When it comes to value investing, many of us draw inspiration from the actions and investment formulas proved to be successful by the investors that have come before us. Essentially, we're standing on the shoulders of giants like Warren Buffet and David Dreman, hoping to follow their approaches and see the same levels of success and profitability.
Using Guru Screens to Invest Wisely
At STRIDE, we acknowledge this desire to follow in the footsteps of the crème de le crème of investors, along with the logic of learning from them. Within our platform, we offer a feature called Guru Screens, to help our clients to pinpoint investment opportunities based on the methodologies and principles of their investment idols.
Inside the Guru Screens feature, you'll find the criteria used by each of the following investment giants below.

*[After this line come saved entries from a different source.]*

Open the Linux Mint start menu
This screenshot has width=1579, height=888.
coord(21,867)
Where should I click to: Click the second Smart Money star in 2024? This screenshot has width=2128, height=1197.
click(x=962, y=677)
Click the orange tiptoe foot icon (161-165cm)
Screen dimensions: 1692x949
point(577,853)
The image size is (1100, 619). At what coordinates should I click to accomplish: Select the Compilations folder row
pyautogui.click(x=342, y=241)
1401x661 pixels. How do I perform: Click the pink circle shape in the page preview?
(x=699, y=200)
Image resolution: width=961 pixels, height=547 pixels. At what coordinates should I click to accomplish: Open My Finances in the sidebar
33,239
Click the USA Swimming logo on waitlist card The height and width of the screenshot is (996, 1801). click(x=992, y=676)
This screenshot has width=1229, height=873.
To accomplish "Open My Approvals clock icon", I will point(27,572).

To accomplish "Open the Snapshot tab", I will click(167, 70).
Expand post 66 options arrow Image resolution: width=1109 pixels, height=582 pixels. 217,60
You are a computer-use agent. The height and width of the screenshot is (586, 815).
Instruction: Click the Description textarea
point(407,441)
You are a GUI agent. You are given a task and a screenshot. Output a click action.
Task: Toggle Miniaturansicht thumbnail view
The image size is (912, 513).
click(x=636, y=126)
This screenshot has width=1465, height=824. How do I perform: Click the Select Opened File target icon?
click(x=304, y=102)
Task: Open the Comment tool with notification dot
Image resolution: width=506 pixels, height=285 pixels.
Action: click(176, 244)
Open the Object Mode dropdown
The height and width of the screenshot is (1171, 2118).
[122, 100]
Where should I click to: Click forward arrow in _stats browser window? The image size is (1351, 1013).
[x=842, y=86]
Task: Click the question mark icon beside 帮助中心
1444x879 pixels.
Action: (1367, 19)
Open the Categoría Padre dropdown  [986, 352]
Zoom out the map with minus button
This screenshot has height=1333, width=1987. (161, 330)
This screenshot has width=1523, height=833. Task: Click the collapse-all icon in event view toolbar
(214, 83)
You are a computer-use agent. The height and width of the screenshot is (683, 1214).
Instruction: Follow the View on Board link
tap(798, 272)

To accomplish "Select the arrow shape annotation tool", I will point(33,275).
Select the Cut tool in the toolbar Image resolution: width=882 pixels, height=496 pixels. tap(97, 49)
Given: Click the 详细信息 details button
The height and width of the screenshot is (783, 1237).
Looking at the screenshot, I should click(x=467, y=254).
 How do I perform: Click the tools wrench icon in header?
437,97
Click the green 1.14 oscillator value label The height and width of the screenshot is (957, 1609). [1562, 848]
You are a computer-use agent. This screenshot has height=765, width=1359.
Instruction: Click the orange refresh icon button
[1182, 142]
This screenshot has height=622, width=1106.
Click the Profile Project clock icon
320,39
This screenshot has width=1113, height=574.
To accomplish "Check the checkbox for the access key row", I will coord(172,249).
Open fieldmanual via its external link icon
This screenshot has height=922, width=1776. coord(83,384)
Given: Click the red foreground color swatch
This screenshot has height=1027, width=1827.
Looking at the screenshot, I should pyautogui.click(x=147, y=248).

Use these to make informed choices based on a series of potential investment options.
Let's take a look at each guru in more detail, along with their screens. Many of them might seem like older models, but they've more than proven their efficacy and continue to do so because value investing doesn't change.
Once described as the "consummate contrarian", David Dreman is well-known as the founder of Dreman Value Management, author of five books on investment strategies and behavioural finance, and a regular Forbes contributor. Having learnt from previous costly errors in judgement, he follows a contrarian approach and advocates against following the herd when making investment decisions.
There are four screens describing his various approaches to the weighing up of opportunities. You'll notice that the first three look at liquidity, debt, dividend yield and earnings growth, while the dividend screen has a more income-focused approach.
Low PE Screen
This low PE screen from Dreman is apparently the favoured approach of Dreman Value Management LLC when selecting stocks, and focuses on finding on companies with cheap earnings.
Low Price to Cash Flow Screen
Another Dreman approach, this time looking at a typical contrarian approach targeting the lowest P/CF stocks for investment.
Low Price to Book Screen
A third Dreman contrarian approach, also similar to the P/E screen, looks at targeting the lowest price-to-book-value (P/B) stocks, the ratio of which is determined by dividing market price per share by book value per share.
Quality and yield are the order of the day with this dividend filter whose strategy focuses more on income while still managing to beat the market.
Once called "the greatest global stock picker of the century" by Money Magazine, Templeton rose from the depths of poverty to billionaire status. In a career that included co-founding his investment firm and several highly successful international investment funds, his approach to investment is value-contrarian by nature. He focused on searching for companies around the world that offered excellent long-term outlooks with low prices.
A strategy characterised by low multiples, growth and low debt, and which combines value and growth factors to identify stocks trading cheap prices with a good outlook.
Best known for his management of one of the best performing mutual funds in history, Vanguard's Windsor Fund, John Neff's reputation as being the "professional's professional" was earned after he held a record of outperforming the S&P 500 index 22 times in his 31 years working for Wellington Management Co. He often warned against "adrenaline markets", driven by momentum, and his investment style is best characterised by the decision to purchase stocks in all sizes, provided they all revealed low P/E ratios.
On Investing Screen
Another tried and tested approach, Neff's model focuses on a low P/E ratio, with strong indicators of growth consistency across the board.
A self-classified value investor, Ben Miller' s career includes accolades such as holding the title of one the longest winning streaks in mutual fund history when he managed the Legg Mason Value Trust fund and beat the S&P 500 for 15 consecutive years. While considered a value investor, Miller's approach differs from more traditional models in that he feels any stock can be a value stock, provided it trades at a discounted level to its intrinsic value.
This screen uses growth and value to find companies trading below their intrinsic value. Sales, free cash flow, PEG - historic and margin all make an appearance here.
Famous as the "father of value investing", Benjamin Graham's early experiences with his family's financial struggle motivated him to achieve financial security. He's famous for his security analysis approach to investing, opting for investments worth substantially more than their price, creating a suitable safety margin. A firm believer in the power of fundamental analysis, Graham looked for investment opportunities at companies with strong balance sheets, low debt, above-average profit margins and adequate cash flow.
Enterprising Investor Value Screen
This screen looks for stocks trading cheap with a decent margin of safety. Earnings growth, recent dividend payments and low debt also make an appearance in this model.
Author of multiple books on investment principles, Kenneth Fisher, founded his money management firm, Fisher Investments, in 1979 and has seen a steady climb reaching $65 billion in net worth. He is currently ranked in the Forbes 400 list.
Price to Sales Guru Model
This model is predicated on growth but also ensures there are some signs of a healthy business in play too.
Using these screens above, you can identify businesses in today's market that your favourite investment guru would have had on their watch list, and make your choices accordingly. However, you're not bound by the parameters defined in each of the guru screens. You can further adapt them to include parameters of your own to suit your unique screening requirements, so that your criteria are included in the filters.